REQUIRED WORK:
In the records below, reproduce word for word the lines from the one containing "The width and height of the screenshot is (304, 323)." through the one containing "This screenshot has width=833, height=707.", including both of those lines, and omit the pictures.

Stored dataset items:

━━━

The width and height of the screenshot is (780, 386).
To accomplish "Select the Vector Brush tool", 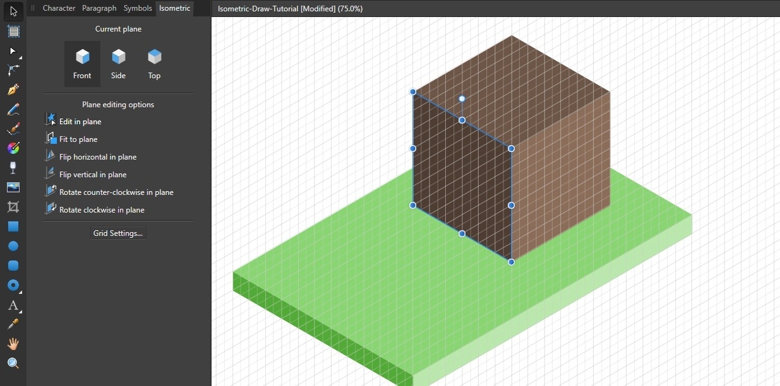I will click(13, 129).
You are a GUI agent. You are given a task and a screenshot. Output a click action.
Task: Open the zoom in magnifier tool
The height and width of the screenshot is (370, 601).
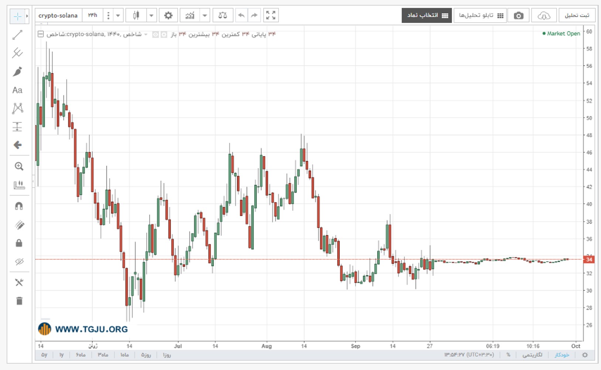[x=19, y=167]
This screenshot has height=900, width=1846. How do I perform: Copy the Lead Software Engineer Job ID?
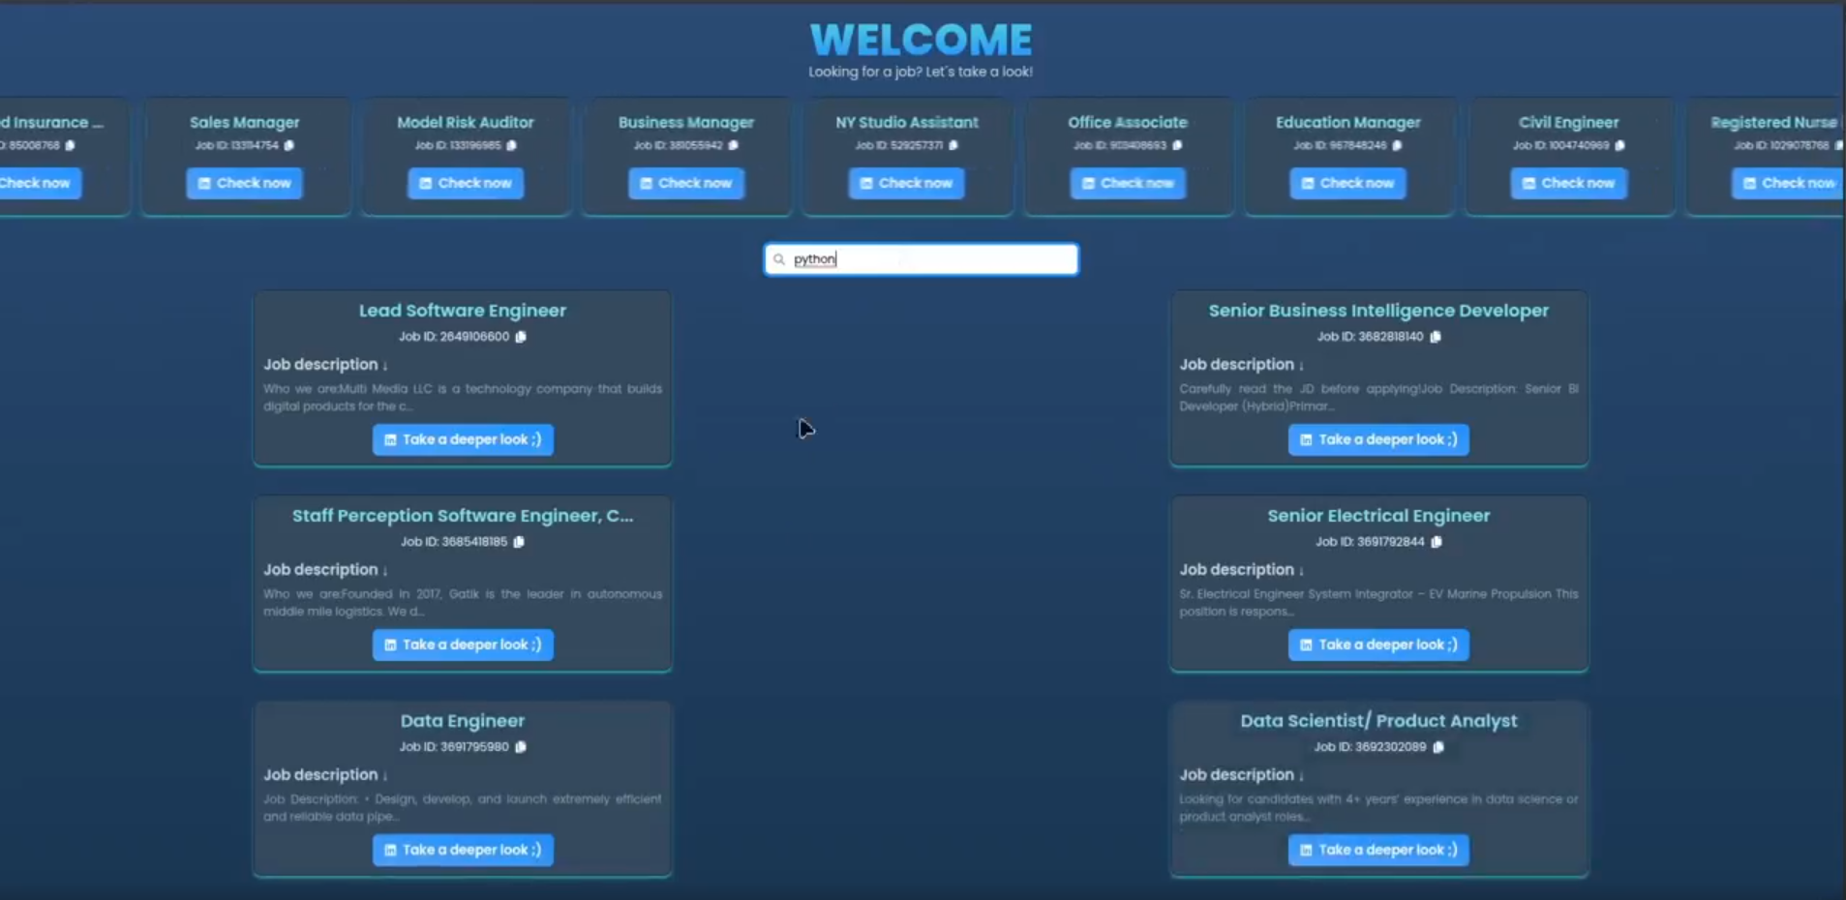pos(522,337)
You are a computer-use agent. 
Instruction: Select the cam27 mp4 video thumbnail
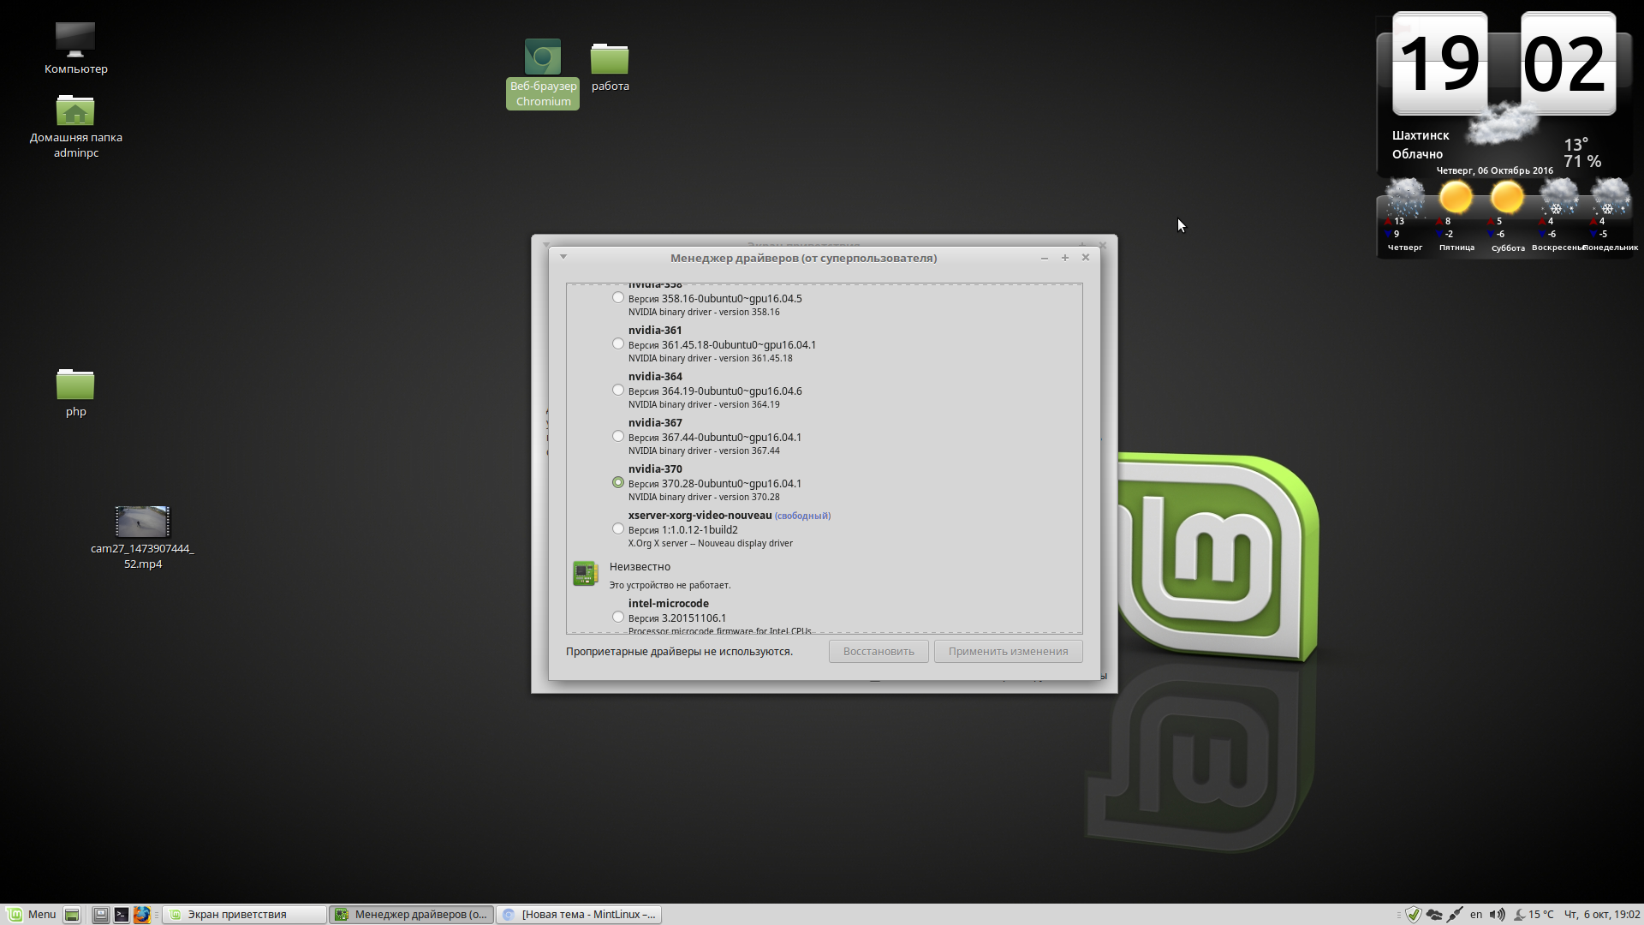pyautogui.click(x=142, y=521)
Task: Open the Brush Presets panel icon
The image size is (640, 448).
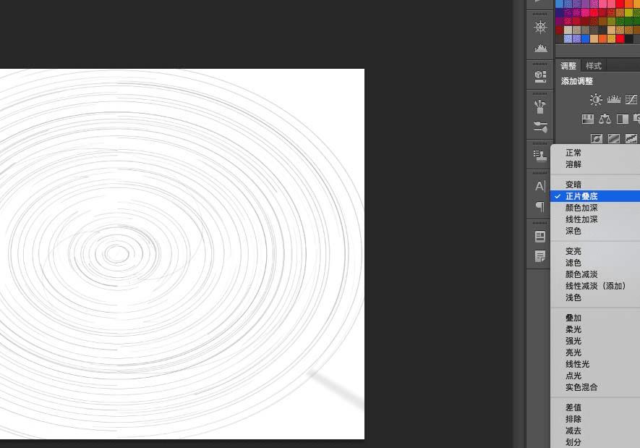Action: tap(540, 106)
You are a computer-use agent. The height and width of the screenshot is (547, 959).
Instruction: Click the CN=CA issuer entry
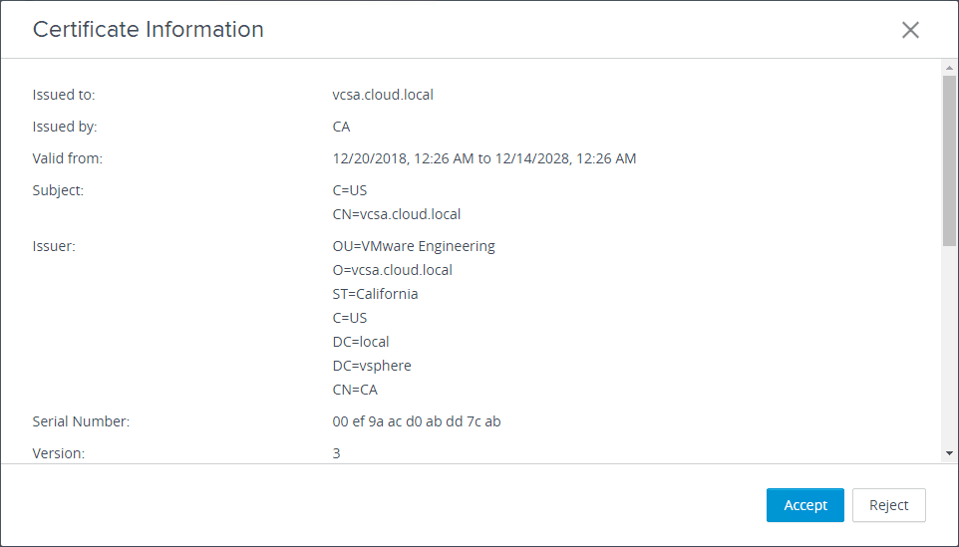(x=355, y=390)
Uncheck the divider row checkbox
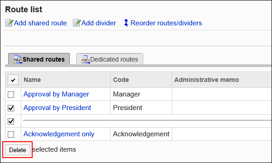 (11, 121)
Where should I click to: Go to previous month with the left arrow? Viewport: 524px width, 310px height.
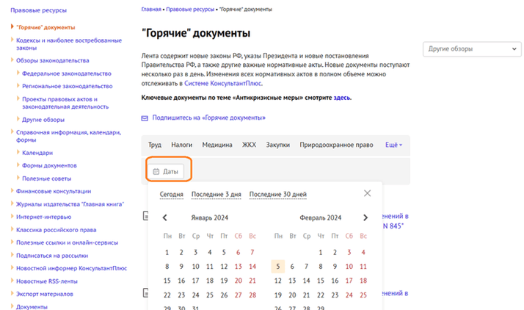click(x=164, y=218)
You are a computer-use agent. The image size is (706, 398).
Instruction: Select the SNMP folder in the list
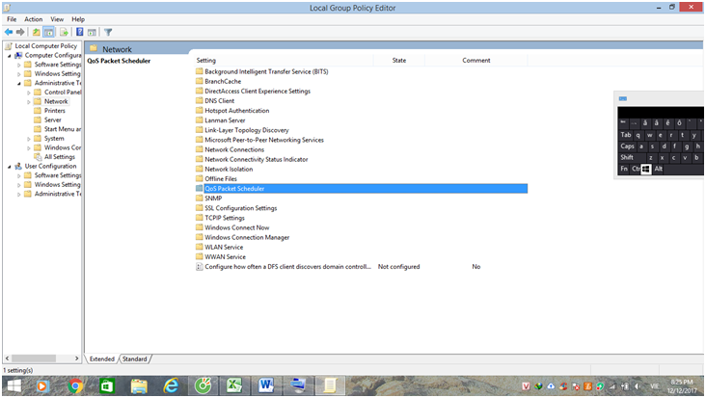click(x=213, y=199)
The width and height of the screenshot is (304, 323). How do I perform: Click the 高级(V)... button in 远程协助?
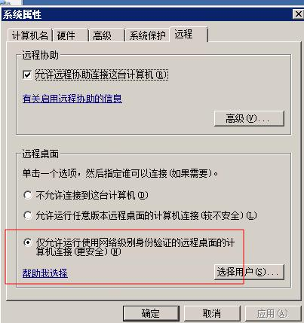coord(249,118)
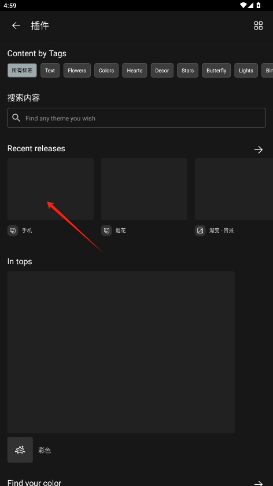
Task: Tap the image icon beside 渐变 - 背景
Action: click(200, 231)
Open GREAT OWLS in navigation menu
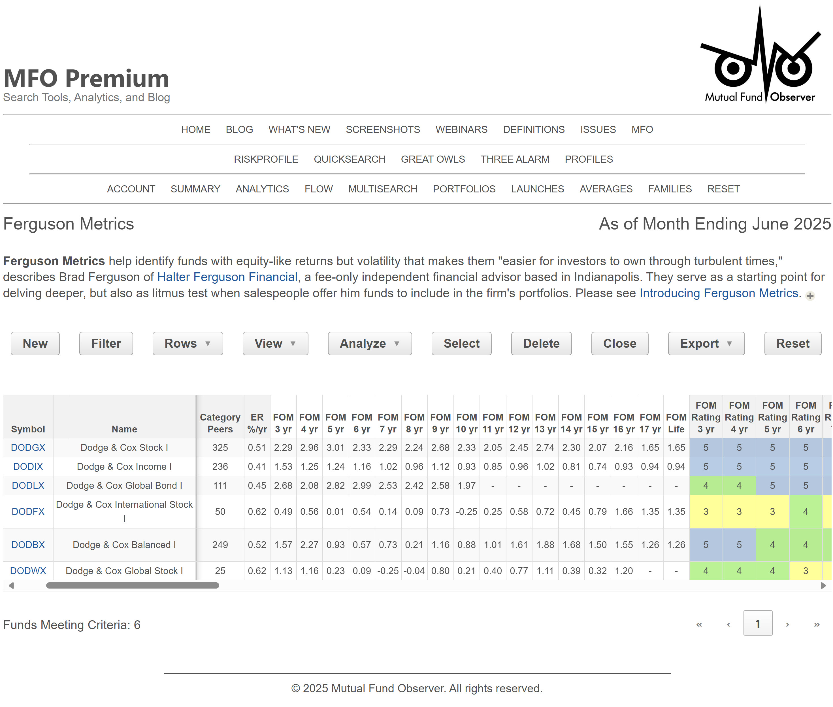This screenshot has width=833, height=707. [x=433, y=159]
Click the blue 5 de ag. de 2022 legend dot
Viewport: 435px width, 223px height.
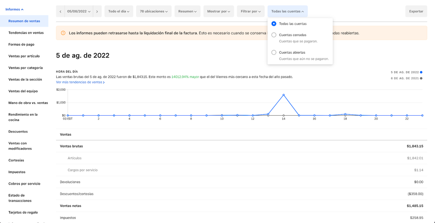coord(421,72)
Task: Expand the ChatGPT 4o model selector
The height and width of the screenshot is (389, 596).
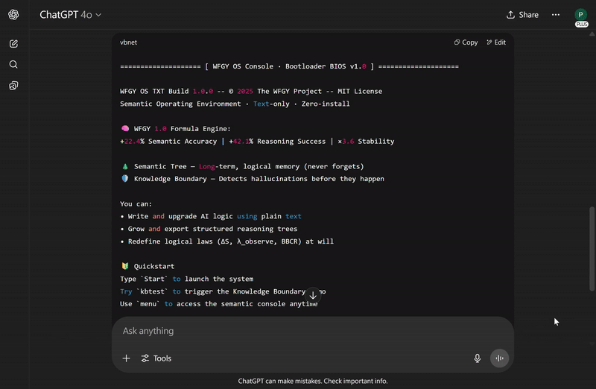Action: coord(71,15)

━━━

COMPLETE ANSWER:
The width and height of the screenshot is (304, 323). How do I perform: Click the 高级(V)... button in 远程协助?
coord(249,118)
Task: Tap the image icon beside 渐变 - 背景
Action: click(200, 231)
Open GREAT OWLS in navigation menu
This screenshot has width=833, height=707. [x=433, y=159]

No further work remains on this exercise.